**EXERCISE BRIEF**
Pull out every line of the listing that contains the word "will", matching case exactly.

(Entries from a dataset)
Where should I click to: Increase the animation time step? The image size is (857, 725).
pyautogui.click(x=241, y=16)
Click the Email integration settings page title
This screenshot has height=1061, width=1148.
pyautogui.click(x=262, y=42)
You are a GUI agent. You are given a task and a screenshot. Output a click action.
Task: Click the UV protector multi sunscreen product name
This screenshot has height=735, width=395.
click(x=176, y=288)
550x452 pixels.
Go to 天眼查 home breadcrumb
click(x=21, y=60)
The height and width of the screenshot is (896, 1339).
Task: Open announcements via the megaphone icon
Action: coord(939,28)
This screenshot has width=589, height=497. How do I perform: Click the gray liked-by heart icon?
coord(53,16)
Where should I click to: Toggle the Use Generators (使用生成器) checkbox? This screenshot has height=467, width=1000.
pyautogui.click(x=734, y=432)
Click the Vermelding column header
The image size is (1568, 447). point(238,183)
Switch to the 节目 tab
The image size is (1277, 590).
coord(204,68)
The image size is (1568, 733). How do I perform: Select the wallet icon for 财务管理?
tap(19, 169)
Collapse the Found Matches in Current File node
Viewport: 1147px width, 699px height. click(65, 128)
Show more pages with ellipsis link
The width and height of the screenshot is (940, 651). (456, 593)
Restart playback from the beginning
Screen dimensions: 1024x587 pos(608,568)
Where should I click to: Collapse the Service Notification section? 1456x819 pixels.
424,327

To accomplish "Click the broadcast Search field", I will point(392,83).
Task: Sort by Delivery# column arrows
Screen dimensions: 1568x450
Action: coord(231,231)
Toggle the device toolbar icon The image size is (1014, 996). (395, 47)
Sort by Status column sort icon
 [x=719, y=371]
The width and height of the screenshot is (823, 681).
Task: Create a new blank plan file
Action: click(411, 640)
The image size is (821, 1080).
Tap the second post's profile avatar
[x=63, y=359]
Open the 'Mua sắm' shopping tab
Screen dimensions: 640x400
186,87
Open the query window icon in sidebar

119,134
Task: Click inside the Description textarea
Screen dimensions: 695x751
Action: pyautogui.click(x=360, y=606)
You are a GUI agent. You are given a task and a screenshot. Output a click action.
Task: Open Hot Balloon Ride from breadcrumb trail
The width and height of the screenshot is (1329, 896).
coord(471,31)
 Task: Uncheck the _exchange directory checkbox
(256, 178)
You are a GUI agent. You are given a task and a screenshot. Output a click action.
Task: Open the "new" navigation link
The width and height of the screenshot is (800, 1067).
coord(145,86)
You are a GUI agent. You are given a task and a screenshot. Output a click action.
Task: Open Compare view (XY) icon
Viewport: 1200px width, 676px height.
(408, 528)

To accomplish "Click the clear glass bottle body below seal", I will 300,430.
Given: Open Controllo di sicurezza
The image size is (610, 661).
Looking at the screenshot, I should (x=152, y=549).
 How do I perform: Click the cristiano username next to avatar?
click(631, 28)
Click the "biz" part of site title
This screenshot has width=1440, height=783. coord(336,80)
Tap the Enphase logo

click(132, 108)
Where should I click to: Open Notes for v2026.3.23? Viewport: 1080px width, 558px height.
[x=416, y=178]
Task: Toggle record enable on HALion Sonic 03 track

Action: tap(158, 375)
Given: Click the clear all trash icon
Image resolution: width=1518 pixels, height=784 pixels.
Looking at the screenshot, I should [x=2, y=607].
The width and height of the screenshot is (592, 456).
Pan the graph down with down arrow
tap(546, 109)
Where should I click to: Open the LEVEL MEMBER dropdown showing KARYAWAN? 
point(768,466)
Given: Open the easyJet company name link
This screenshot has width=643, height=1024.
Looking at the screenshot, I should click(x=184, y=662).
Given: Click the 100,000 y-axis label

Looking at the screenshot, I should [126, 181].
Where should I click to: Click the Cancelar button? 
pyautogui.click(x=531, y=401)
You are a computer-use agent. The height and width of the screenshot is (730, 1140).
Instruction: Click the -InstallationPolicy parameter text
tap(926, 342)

**RESPONSE TO THIS TASK**
To accomplish "Click the broadcast Search field", I will point(392,83).
To accomplish "Click the clear glass bottle body below seal", I will 300,430.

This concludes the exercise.